++++ TEXTO BASE

Sergio Barce, junio 2020
El Balcón de Luna
“Más
tarde o más temprano, el tiempo nos devuelve al jardín de la infancia, al
jardín de los recuerdos, que para mí siempre será el Balcón de Luna”
Cuando
uno recorre los habitáculos de su memoria, la memoria de su vida, uno se topa
con escenas, instantes, lugares y personas que dejaron una huella perenne e
imborrable. Algunos de esos lugares son paradigmáticos y es inevitable
referirse a ellos por lo que significaron en su momento y con el transcurrir
del tiempo. Uno de esos lugares fue y sigue siendo el balcón de mi abuela Luna.
El
balcón de Luna es bastante más complejo que un voladizo de unos seis metros de
longitud por uno de ancho, rodeado por una barandilla de hierro. Bajo esa forma
común y sencilla subyacen otros muchos significados que lo convierten en un referente de mis
recuerdos y en mucho más. Ese balcón no es solo lo que parece, sino lo que
representa para el adulto que recuerda y
para el escritor que transforma en palabras los recuerdos. Es el balcón
de mi primera infancia, y más tarde el de mi memoria. Es también el balcón de
la nostalgia. Es una atalaya desde donde contemplar mi pasado y el de mi
familia, pero también el pasado de mi
pueblo natal. Es el lugar desde donde el niño extendía su mirada soñadora hacía
todo lo que ocurría enfrente, al lado y debajo. Donde la vida se le presentaba
en todo su esplendor y su bullicio, llena de voces, de ruidos y de colores.

++++++++

TAREAS PROPUESTAS:
a - Copia el tramo del texto sobre el balcón de la abuela que va desde "Sergio Barce, junio" hasta "mi abuela Luna." y rebautiza "Luna" como "Estrella".
b - Indica, por favor, si cada afirmación concuerda con el texto sobre el balcón de la abuela y cita las palabras que lo deciden: (i) el balcón mide unos seis metros de largo; (ii) la barandilla del balcón es de madera; (iii) el balcón era de la abuela de quien narra.

++++ EXTRACTOS DE DATOS

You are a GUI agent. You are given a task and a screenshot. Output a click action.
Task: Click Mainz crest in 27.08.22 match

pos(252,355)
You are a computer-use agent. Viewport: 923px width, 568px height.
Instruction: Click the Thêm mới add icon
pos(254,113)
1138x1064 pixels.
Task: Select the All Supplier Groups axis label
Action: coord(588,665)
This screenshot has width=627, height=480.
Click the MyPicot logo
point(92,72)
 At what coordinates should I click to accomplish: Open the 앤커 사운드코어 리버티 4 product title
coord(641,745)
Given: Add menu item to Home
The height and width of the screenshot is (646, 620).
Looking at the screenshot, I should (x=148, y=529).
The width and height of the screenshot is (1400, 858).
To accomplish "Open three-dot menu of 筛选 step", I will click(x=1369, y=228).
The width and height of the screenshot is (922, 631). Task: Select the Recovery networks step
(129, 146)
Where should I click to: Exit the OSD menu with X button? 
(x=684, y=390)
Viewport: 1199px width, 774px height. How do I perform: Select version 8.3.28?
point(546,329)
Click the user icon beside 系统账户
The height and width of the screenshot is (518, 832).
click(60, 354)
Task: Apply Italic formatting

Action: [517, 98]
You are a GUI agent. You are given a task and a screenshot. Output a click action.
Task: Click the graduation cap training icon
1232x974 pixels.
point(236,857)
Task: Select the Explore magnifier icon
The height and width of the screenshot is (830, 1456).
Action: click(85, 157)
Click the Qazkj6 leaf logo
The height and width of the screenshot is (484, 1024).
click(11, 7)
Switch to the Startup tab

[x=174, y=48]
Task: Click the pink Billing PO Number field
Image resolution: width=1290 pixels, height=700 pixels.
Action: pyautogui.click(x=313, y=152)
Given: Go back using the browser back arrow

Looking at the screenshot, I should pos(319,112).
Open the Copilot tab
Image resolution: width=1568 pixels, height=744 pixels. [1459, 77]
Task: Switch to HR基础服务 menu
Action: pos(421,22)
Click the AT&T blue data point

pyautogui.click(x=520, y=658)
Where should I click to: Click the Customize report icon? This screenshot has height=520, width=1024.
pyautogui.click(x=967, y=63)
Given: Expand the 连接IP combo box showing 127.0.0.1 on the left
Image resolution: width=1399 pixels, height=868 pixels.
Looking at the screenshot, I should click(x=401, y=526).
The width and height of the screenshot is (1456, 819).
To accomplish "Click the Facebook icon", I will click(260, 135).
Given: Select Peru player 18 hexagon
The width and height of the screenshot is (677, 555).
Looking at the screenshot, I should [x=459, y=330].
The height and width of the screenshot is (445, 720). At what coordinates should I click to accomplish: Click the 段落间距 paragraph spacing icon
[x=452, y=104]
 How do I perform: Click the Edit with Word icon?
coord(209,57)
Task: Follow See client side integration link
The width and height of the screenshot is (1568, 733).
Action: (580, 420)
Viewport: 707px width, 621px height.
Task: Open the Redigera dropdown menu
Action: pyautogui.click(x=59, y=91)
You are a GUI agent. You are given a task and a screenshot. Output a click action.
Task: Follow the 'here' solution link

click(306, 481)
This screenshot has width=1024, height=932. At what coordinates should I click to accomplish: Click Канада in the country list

++++++++

SOLUCIONES:
a -
Sergio Barce, junio 2020
El Balcón de Estrella
“Más
tarde o más temprano, el tiempo nos devuelve al jardín de la infancia, al
jardín de los recuerdos, que para mí siempre será el Balcón de Estrella”
Cuando
uno recorre los habitáculos de su memoria, la memoria de su vida, uno se topa
con escenas, instantes, lugares y personas que dejaron una huella perenne e
imborrable. Algunos de esos lugares son paradigmáticos y es inevitable
referirse a ellos por lo que significaron en su momento y con el transcurrir
del tiempo. Uno de esos lugares fue y sigue siendo el balcón de mi abuela Estrella.

b -
(i) Sí: "un voladizo de unos seis metros de longitud por uno de ancho".
(ii) No: "rodeado por una barandilla de hierro".
(iii) Sí: "el balcón de mi abuela Luna".